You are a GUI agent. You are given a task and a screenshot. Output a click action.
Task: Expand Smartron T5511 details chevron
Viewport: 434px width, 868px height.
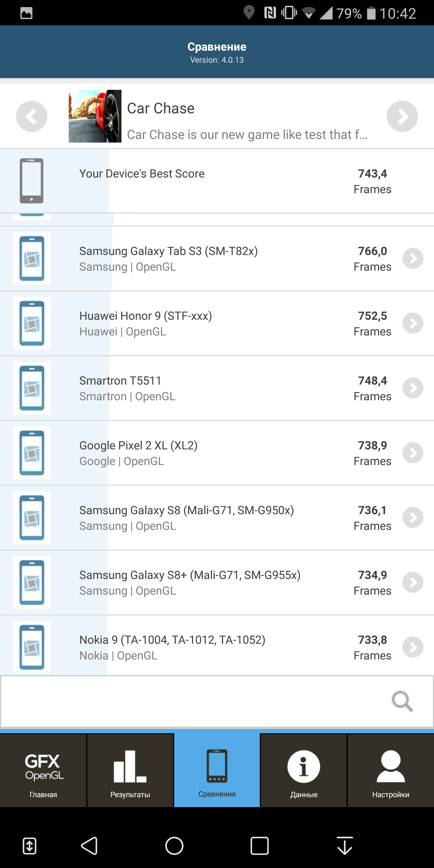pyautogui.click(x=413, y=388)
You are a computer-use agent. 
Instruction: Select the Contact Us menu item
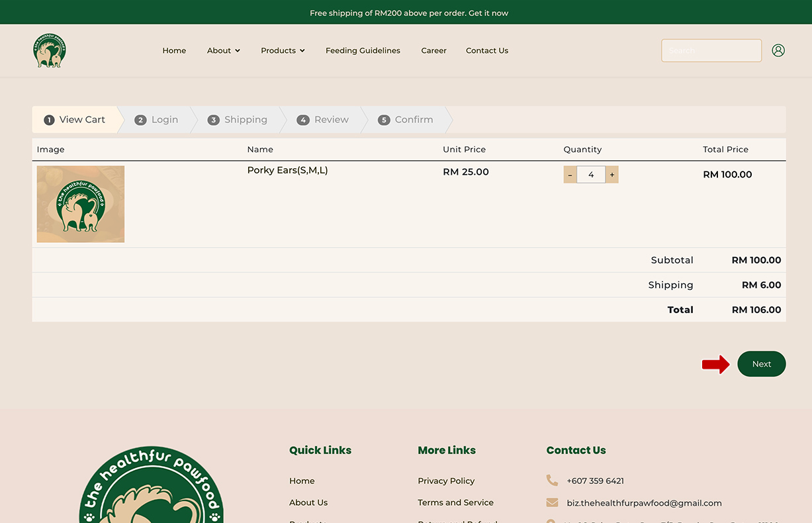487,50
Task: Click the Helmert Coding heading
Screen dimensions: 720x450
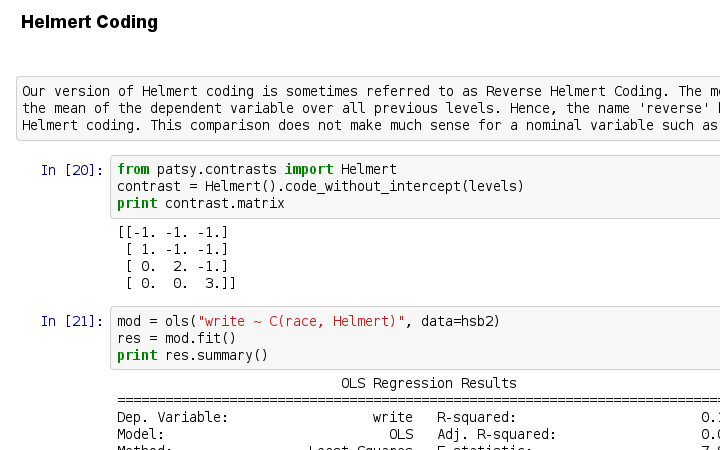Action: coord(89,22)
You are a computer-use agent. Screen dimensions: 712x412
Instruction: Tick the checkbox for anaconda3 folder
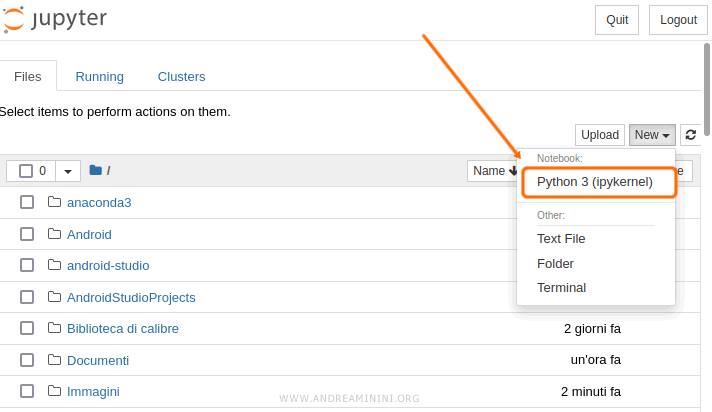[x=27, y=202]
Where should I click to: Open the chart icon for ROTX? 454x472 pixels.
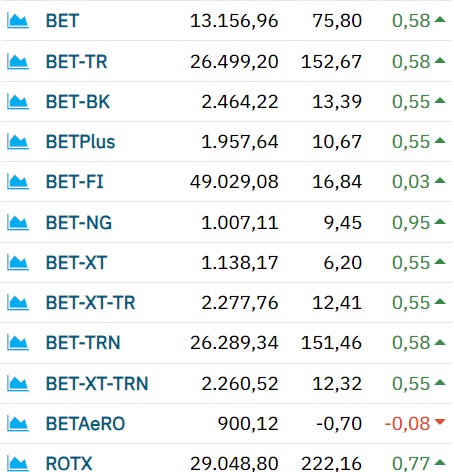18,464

◆ Requirement: Set down exactly, from the line that contains "Screen dimensions: 720x450" through the last line of the data, each line as it stands, and leave the pictures out.

◆ Exercise output:
Screen dimensions: 720x450
Action: coord(89,22)
You are a computer-use agent. Screen dimensions: 712x412
Instruction: Tick the checkbox for anaconda3 folder
[x=27, y=202]
Where should I click to: Open the chart icon for ROTX? 454x472 pixels.
18,464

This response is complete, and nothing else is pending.